In 2007, there were 10.6 million automobile accidents in the U.S., according to the Census Bureau. “Per mile driven, teen drivers ages 16 to 19 are four times more likely than older drivers to crash” according to the Centers for Disease Control and Prevention (CDC).

The CDC also states that among teen drivers, those at especially high risk for motor vehicle crashes are:

1. Males: In 2006, the motor vehicle death rate for male drivers and passengers ages 15 to 19 was almost two times that of their female counterparts.

2. Teens driving with teen passengers: The presence of teen passengers increases the crash risk of unsupervised teen drivers. This risk increases with the number of teen passengers.

3. Newly licensed teens: Crash risk is particularly high during the first year that teenagers are eligible to drive.

These are frightening statistics whether you have teenagers at home or not. But do these statistics justify graphic, disturbing, and gory ads and public service announcements (PSA) on TV? You be the judge.

These first three ads are from Volkswagen, and while its Safe Happens campaign wasn’t strictly a PSA, it took on that tone. VW has frequently been on the forefront of progressive, clutter-breaking advertising and these ads were no exception.

This first ad features two friends simply talking as they drive through the suburban streets.

This next one takes the same approach, but this time with a group of teens talking about a movie they have just seen. Interesting when you couple this seemingly innocent car ride with the statistics above regarding teens driving with other teen passengers.

This last ad from VW features two women talking about none other than a graphic commercial where a car accident is featured … irony at its best.

recall the first time I saw these ads on television. They certainly got my attention and also got me to think more about safety, so the campaign clearly did its job. I recall the furor over these ads at the time. People were complaining that they were far too graphic and disturbing.

Since that time, however, the issue of distracted driving has become all that more pressing. Texting has become a major cause of traffic accidents in the U.S. Anyone who drives with regularity has seen someone texting in the next lane or worse, been behind someone that is swerving with their head down, punching away at their phone.

The most recent example of this has been Dr. Frank Ryan, better known as the plastic surgeon who transformed reality television star Heidi Montag into a walking Barbie doll. He drove off the side of a cliff inCalifornia this summer, reportedly while texting and driving. This conjures up some pretty disturbing mental images to be sure, but likely nothing compared to what you will see in this public anti-texting announcement developed in the U.K.

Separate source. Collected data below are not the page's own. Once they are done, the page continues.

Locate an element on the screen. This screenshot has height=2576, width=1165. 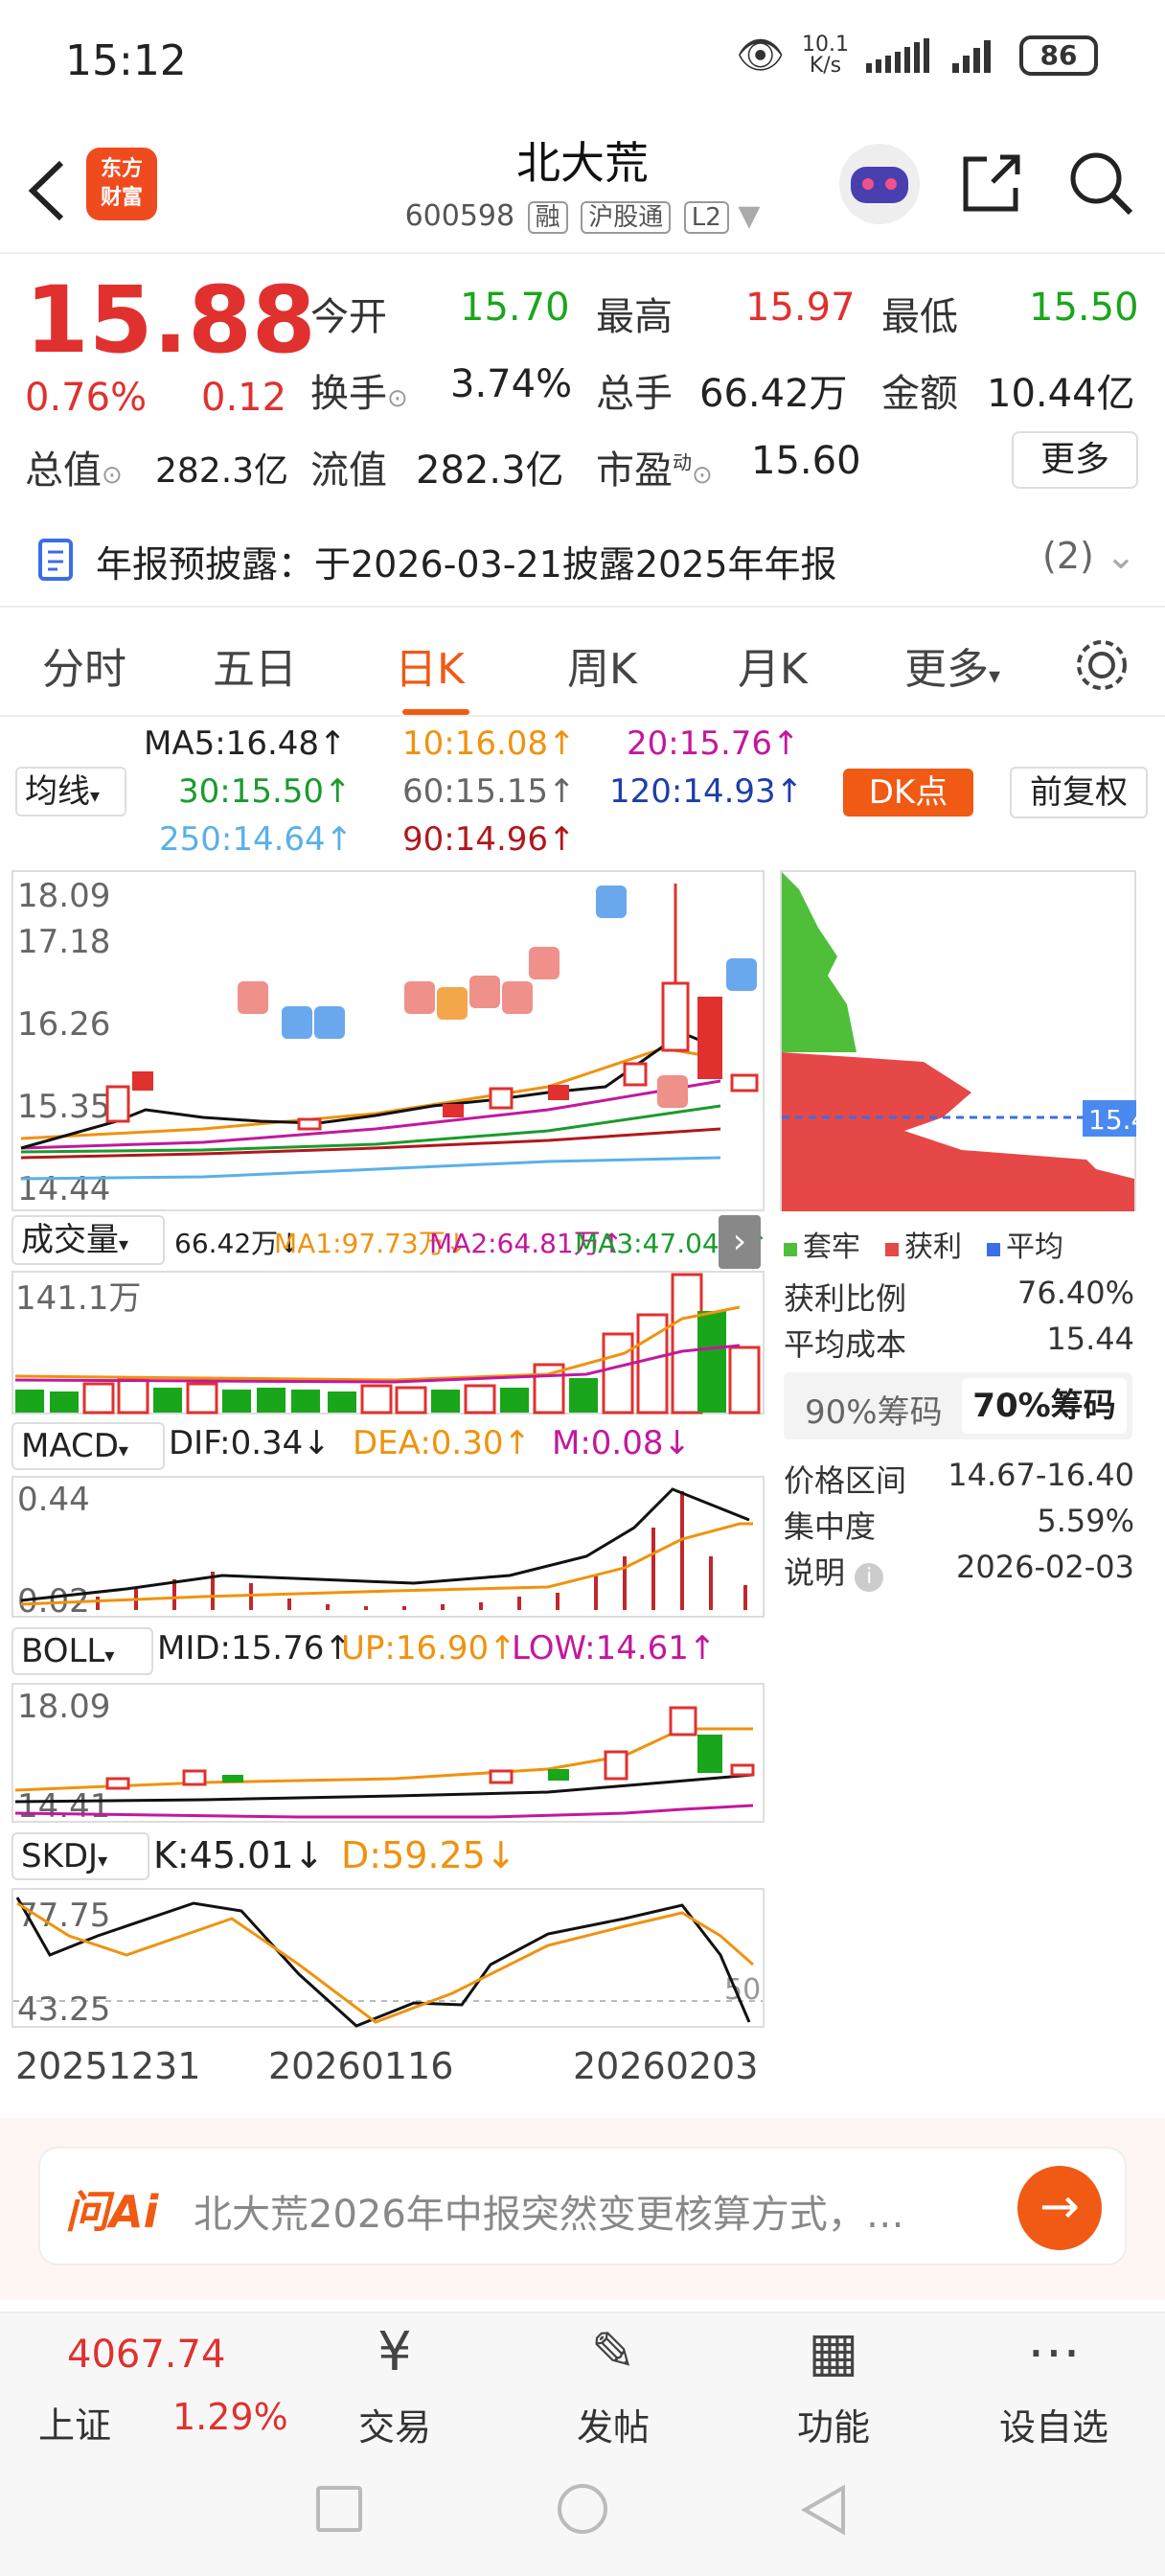
profit-ratio-label: 获利比例 is located at coordinates (846, 1298).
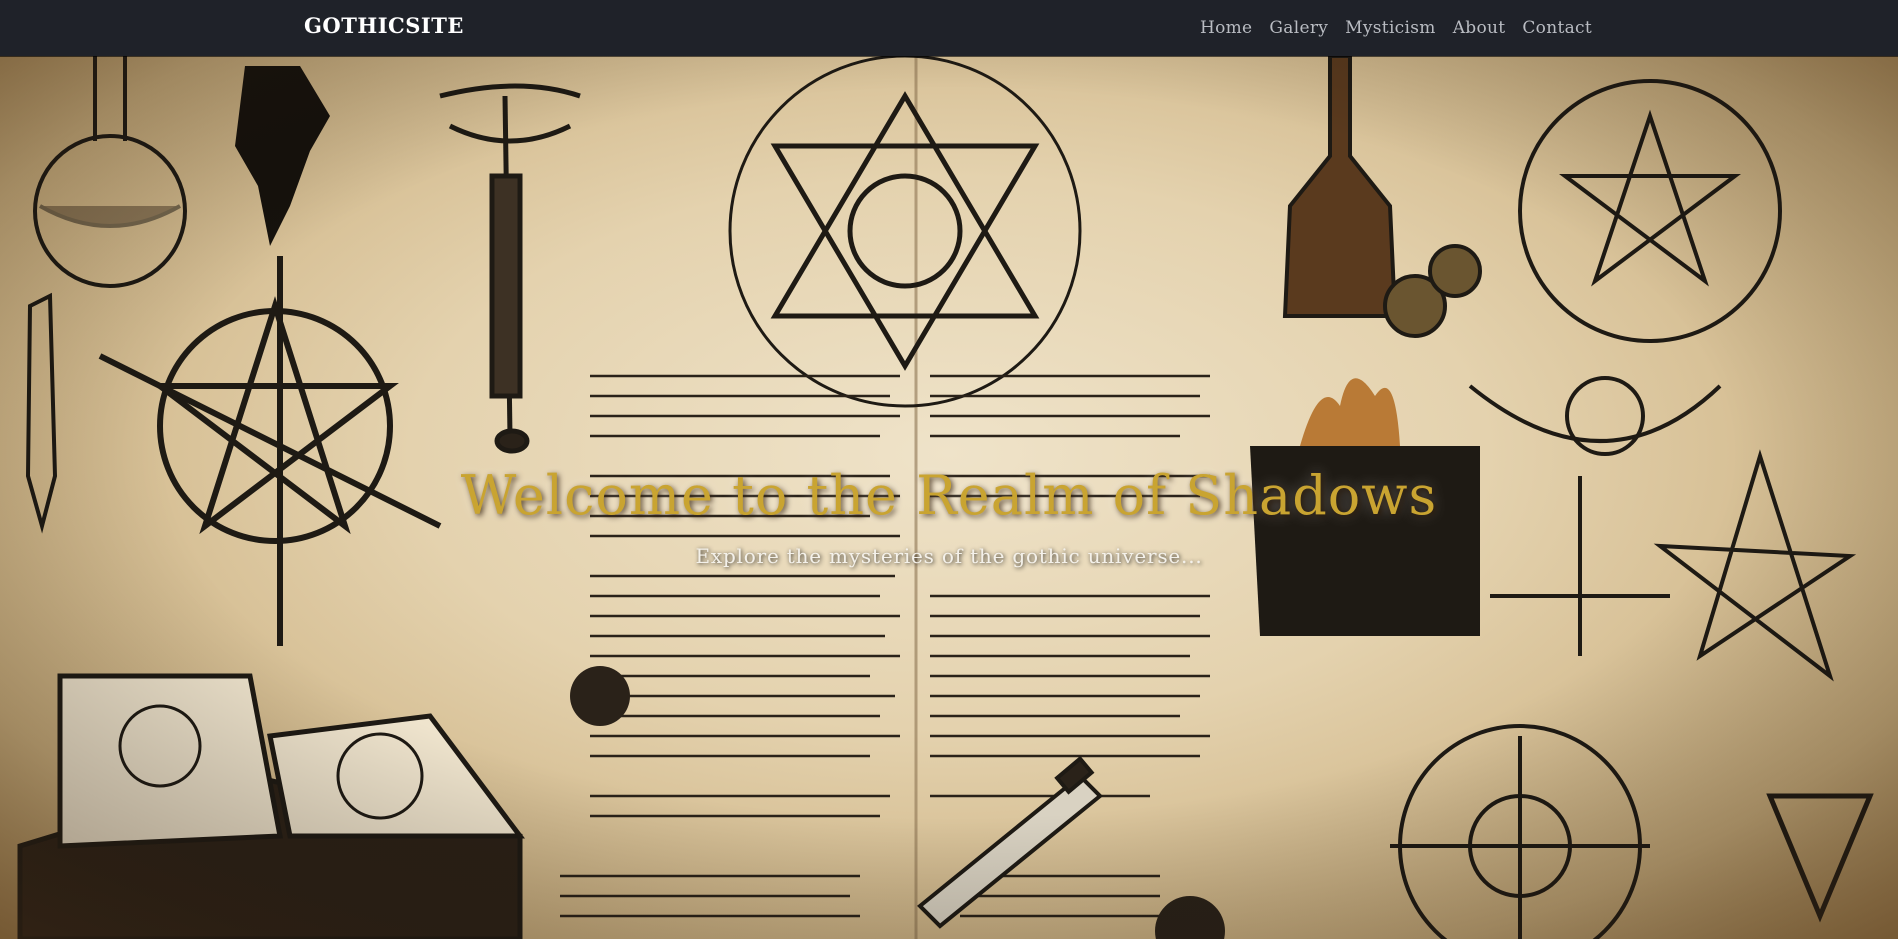 The image size is (1898, 939). I want to click on nav-item-mysticism: Mysticism, so click(1390, 28).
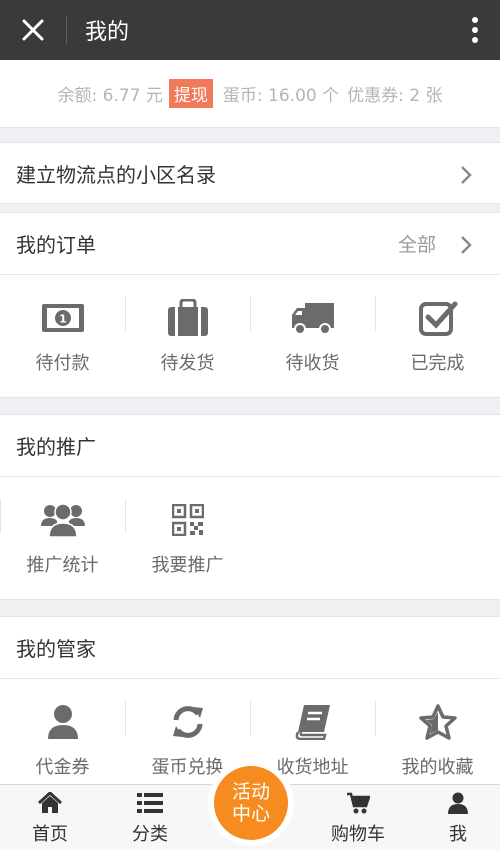 Image resolution: width=500 pixels, height=850 pixels. Describe the element at coordinates (62, 364) in the screenshot. I see `order-label: 待付款` at that location.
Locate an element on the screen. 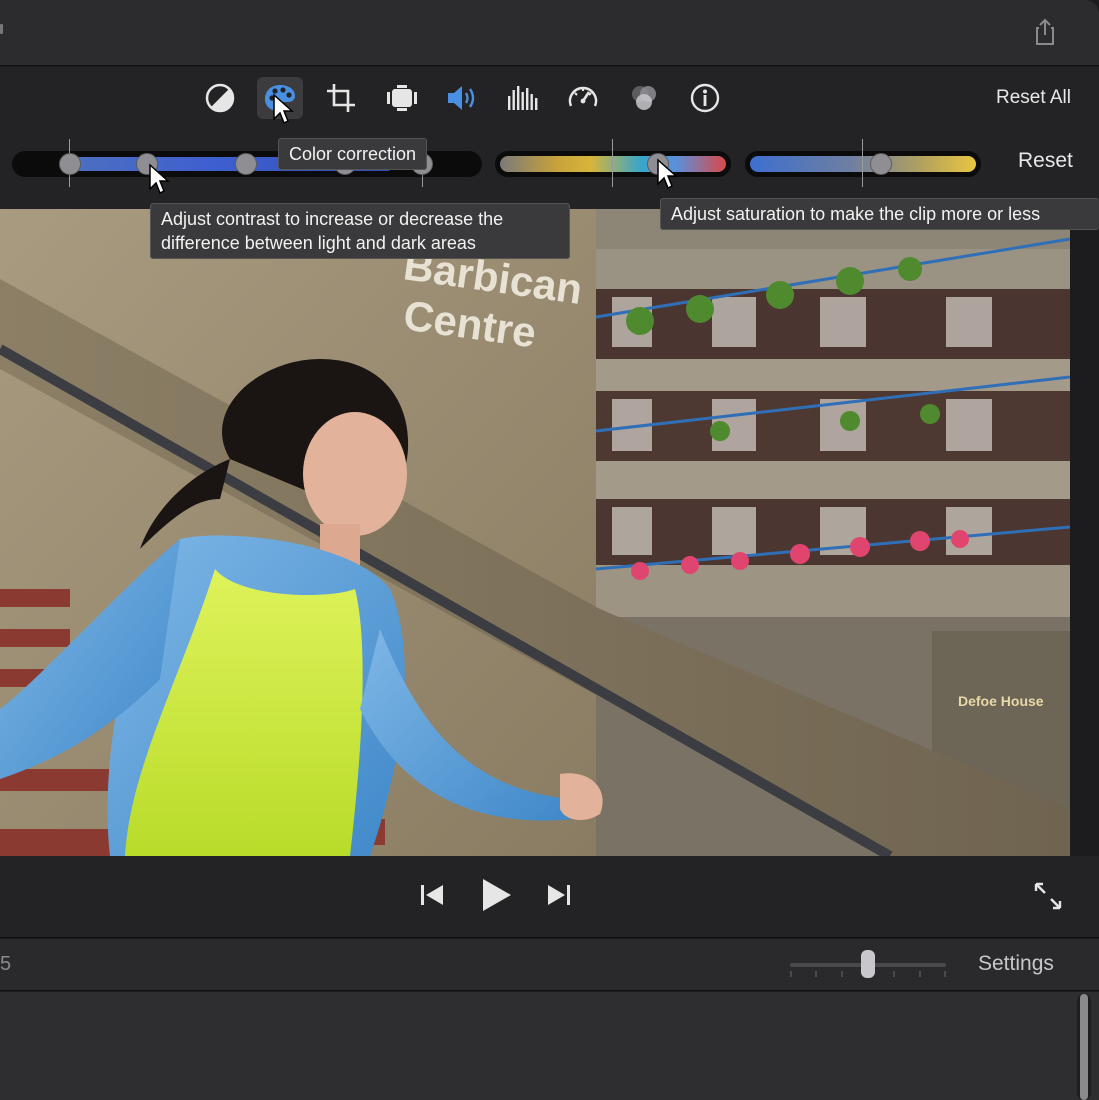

Fair warning, this is very graphic.

Clearly this ad goes to great lengths to make its point, but it has received well over a million views on YouTube. If you felt that VW crossed a line, there will be no question as to your thoughts on this one.

Still, is this the only way to get our attention in this Attention Deficit Disorder society? Can we only break through the clutter of the distractions in our lives and in our media with graphic messages like these?

The Sussex Safer Roads Partnership felt that getting an auto safety related message to people could be done differently.

Here, we get all the emotion and all of the impact that we received from the gorier anti-texting ad before it but without the violence. This ad too has been passed around and viewed well over a million times. Unlike the other ads, however, this one leaves you with a smile instead of a look of shock.

So which is the more persuasive, memorable and impactful? Only the viewer can say for sure but I would submit that from time to time, it is important to remind people of the reality of their decisions, even if that means some graphic visuals. Still, the public can only handle so much of that type of message on an ongoing basis. To that end, the Sussex ad offers a creative and effective alternative. Hopefully, other PSA developers will take note.